At some point, Moore and company have to address once and for all what the phantom versions of Six and Baltar are. I don't think hallucinations quite cut it, since phantom Six has told real Baltar a bunch of things that he wouldn't possibly have known on his own, accurately predicted things to come (the baby), etc.

Anonymous said...

And, yeah, The Shield is amazing, too. I sometimes take that one for granted, because it's been so consistent for so long now, but Whitaker V. Chiklis is an acting duel for the ages.

Pete said...'re right. I completely forgot about Zoey. I bow to your superior _Quantum Leap_ knowledge.

By the's 2006, dammit. Shouldn't we all have a Ziggy by now? Or is that just what iPods are?

Alan Sepinwall said...

I mainly remember Zoey because, in one of the last Evil Leaper episodes, she suddenly had to be the one who leaped, and she wound up as the male warden of a women's prison where Sam was one of the inmates. Oddly enough, this may have been the only time they ever had Sam be a woman where they didn't force poor Scott Bakula to wear a skirt and heels, which ruined the possibility of a classic woman in a suit/guy in a dress gag.
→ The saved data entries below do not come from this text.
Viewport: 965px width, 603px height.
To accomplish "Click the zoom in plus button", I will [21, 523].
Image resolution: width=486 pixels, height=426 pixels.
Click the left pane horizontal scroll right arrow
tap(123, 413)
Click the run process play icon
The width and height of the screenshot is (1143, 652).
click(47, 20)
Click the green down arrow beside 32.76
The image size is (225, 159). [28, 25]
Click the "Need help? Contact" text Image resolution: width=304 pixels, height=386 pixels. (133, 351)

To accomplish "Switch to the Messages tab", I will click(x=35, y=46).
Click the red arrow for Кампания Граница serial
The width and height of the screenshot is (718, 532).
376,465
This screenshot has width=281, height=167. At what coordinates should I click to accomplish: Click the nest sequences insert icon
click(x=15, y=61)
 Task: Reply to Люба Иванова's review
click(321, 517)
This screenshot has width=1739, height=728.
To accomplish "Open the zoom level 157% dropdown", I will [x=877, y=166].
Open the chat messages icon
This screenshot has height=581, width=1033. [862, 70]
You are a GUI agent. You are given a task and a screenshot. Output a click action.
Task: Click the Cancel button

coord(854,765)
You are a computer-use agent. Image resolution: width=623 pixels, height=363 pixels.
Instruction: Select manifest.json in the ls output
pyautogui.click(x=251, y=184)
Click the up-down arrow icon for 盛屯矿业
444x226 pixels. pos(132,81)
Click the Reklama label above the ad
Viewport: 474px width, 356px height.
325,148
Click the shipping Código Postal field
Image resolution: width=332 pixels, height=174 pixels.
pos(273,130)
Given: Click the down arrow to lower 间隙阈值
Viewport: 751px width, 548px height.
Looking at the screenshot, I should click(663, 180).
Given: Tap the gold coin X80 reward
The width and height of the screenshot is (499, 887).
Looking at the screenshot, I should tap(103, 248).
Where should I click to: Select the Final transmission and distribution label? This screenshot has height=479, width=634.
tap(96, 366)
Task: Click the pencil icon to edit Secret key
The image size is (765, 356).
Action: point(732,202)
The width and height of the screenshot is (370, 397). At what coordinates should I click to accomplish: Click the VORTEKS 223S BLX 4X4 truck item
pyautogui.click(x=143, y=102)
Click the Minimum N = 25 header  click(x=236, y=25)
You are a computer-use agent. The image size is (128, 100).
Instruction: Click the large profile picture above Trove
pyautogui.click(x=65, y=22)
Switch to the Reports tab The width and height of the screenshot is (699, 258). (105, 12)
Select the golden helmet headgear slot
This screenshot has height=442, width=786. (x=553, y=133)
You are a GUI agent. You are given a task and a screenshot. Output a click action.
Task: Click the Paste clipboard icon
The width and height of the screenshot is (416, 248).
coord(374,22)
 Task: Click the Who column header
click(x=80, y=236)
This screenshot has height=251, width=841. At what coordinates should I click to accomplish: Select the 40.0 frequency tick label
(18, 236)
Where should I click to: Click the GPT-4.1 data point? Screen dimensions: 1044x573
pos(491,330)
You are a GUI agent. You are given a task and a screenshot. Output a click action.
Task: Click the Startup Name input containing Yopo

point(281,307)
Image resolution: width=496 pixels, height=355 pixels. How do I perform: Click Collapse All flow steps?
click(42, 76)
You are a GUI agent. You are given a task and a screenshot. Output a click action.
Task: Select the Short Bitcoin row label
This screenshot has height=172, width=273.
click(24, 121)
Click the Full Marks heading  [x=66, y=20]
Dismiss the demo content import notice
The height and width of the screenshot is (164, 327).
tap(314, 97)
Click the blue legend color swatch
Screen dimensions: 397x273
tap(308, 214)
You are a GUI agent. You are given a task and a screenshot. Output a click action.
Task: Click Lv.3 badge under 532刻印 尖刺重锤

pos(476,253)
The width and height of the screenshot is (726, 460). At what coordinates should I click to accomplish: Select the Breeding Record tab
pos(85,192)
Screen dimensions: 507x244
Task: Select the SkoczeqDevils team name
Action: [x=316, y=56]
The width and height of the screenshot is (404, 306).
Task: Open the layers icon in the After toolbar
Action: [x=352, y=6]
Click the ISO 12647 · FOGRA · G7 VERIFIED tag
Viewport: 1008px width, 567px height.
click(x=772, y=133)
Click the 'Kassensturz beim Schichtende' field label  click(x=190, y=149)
I don't say those high-end phones that let you browse the web at top speed are as close to a personal Ziggy as we're gonna get. Frankly, the expansion of the Web has made Ziggy seem kinda lame. Is that really the best information technology there was available in the future?

Anonymous said...

First, just want to say that I love your blog and your column. I started watching BSG because you named it as your best show last year (thanks!) and it quickly edged out Veronica Mars to become my favorite show on tv (tho now that The Soprano's is back...). Anyway -- you seem convinced that the Six and Boomer who showed up at the end are HeroSix and HeroBoomer from Downloaded. To me that's one of the biggest open questions -- isn't it possible that they are in fact different versions? It would certainly explain the apparent Cylon about-face regarding the humans.

Alan Sepinwall said...

The way Six looked at Baltar, and the line about knowing him very well, sure as hell made me think that was Caprica Six and Boomer Eight in the room. That was a woman in looooooooove. But you never know with Cylons; we'll know in October, I guess.

Anonymous said...

I agree with you about the excellent job with the time shift...

However, I found it rather jarring to be tacked as an additional 30 minutes for the season finale.

Could the time jump not have been the first half of the opening episode in the third season?

Were they afraid viewers wouldn't come back if they didn't expressly show the Cylons coming back?

Well done, as virtually every episode has been. I just simply found the shift jarring in the context of a season finale and an extended epsiode.